ObjectiveTo investigate the effect of FTY720 on neurological function in rats with traumatic brain injury and the related mechanism. MethodsA total of 60 rats were randomly divided to the sham-operation group, model group and treatment group, 20 rats in each group. Modified Feeney free fall injury device was used to build rat craniocerebral injury model. Rats in the treatment group were administrated intraperitoneally with 1 mg/kg FTY720. Rats in the sham-operation group and model group were given 1 ml normal saline by intraperitoneal injection.
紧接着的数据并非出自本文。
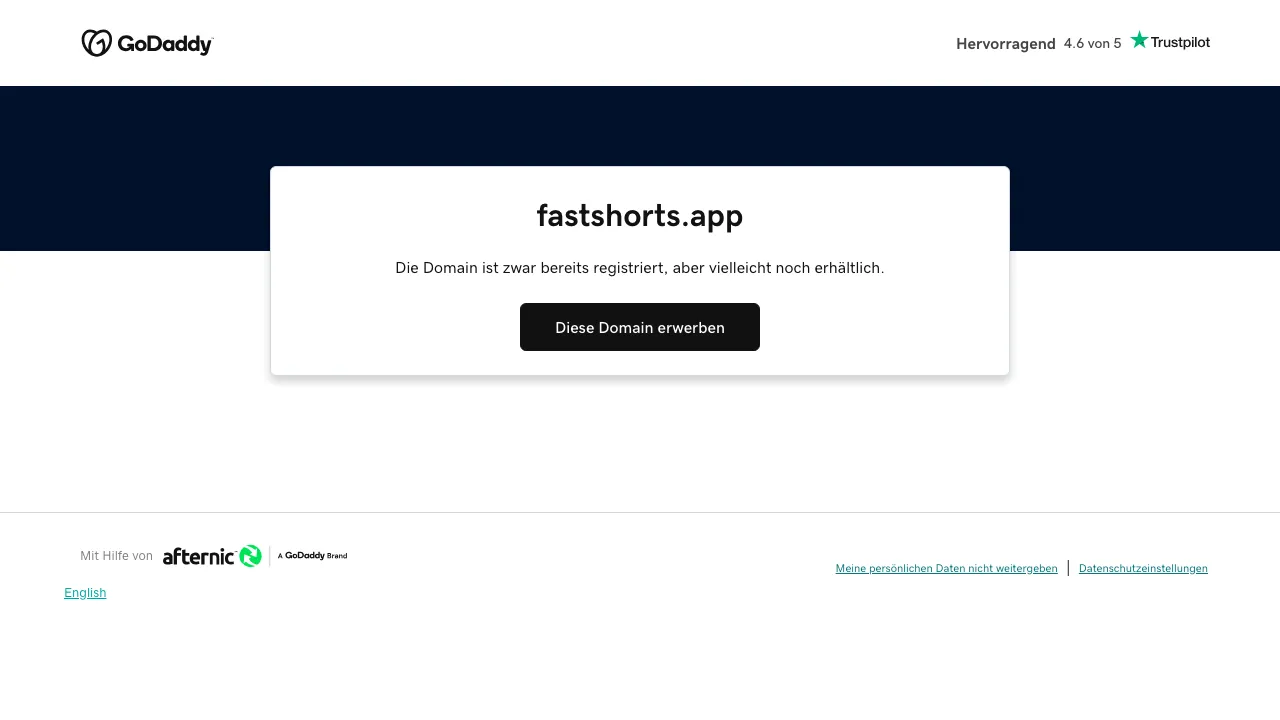Click the 'A GoDaddy Brand' badge
The height and width of the screenshot is (720, 1280).
(311, 556)
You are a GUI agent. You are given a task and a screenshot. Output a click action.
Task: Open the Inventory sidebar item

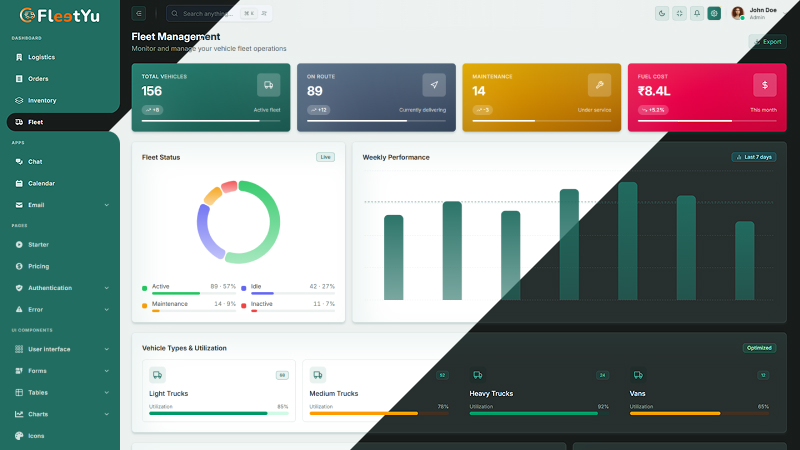pyautogui.click(x=42, y=100)
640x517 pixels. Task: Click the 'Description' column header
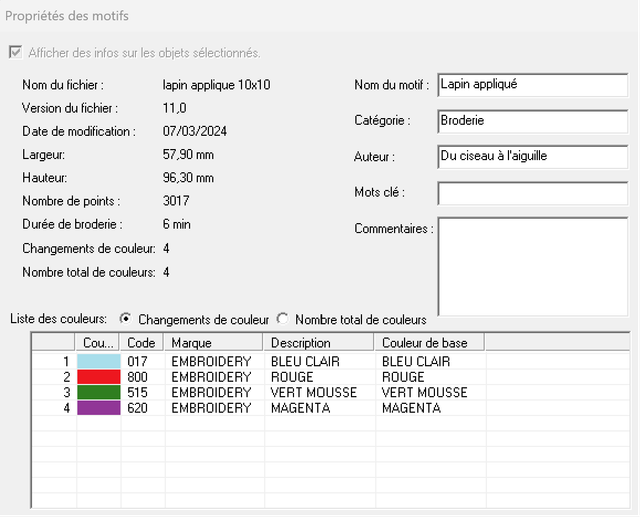coord(318,343)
After 24 hours, 10 rats in each group were sacrifice and their hippocampus tissues were used to determine the expression of nuclear factor-kappa B and microglial OX-42 by Western blotting and immunohistochemistry respectively. Additionally, the forelimb-placement test, balance test and modified neurological severity scores were used to assess the neurological function in each group. ResultsThe expression of nuclear factor-kappa B (F=95.962, P<0.001) and microglial OX-42 (F=108.853, P<0.001) were all showed significant differences among the three groups, and were higher in the model group than those in the sham-operation group and treatment group (all P<0.05). Meanwhile, the forelimb-placement test (7.0 ± 0.7) vs. (6.3 ± 0.5), (5.9 ± 0.7) vs. (5.0 ± 0.8), (4.9 ± 1.0) vs. (3.8 ± 0.8), (3.7 ± 1.1) vs. (2.3 ± 0.7); t=2.689, 2.586, 2.741, 3.525, P=0.015, 0.019, 0.013, 0.002], balance test (4.3 ± 0.7) vs. (3.6 ± 0.7), (3.5 ± 1.1) vs. (2.6 ± 0.7), (2.9 ± 0.9) vs. (1.9 ± 0.7), (2.5 ± 0.7) vs. (1.8 ± 0.6); t=2.278, 2.212, 2.762, 2.333, P=0.035, 0.040, 0.013, 0.031] and modified neurological severity scores (10.1 ± 1.0) vs. (8.7 ± 1.6), (8.8 ± 0.8) vs. (7.5 ± 1.5), (7.3 ± 1.0) vs. (5.6 ± 1.3), (5.7 ± 1.3) vs. (4.1 ± 1.4); t=2.385, 2.414, 3.400, 2.726, P=0.028, 0.027, 0.003, 0.014] on 7, 14, 21, 28 d after operation in the model group were higher as compared with the treatment group. ConclusionFTY720 could markedly improve the neurological function of rats with trauma brain injury and its mechanism might be related to the inhibition of FTY720 on central nervous system inflammation.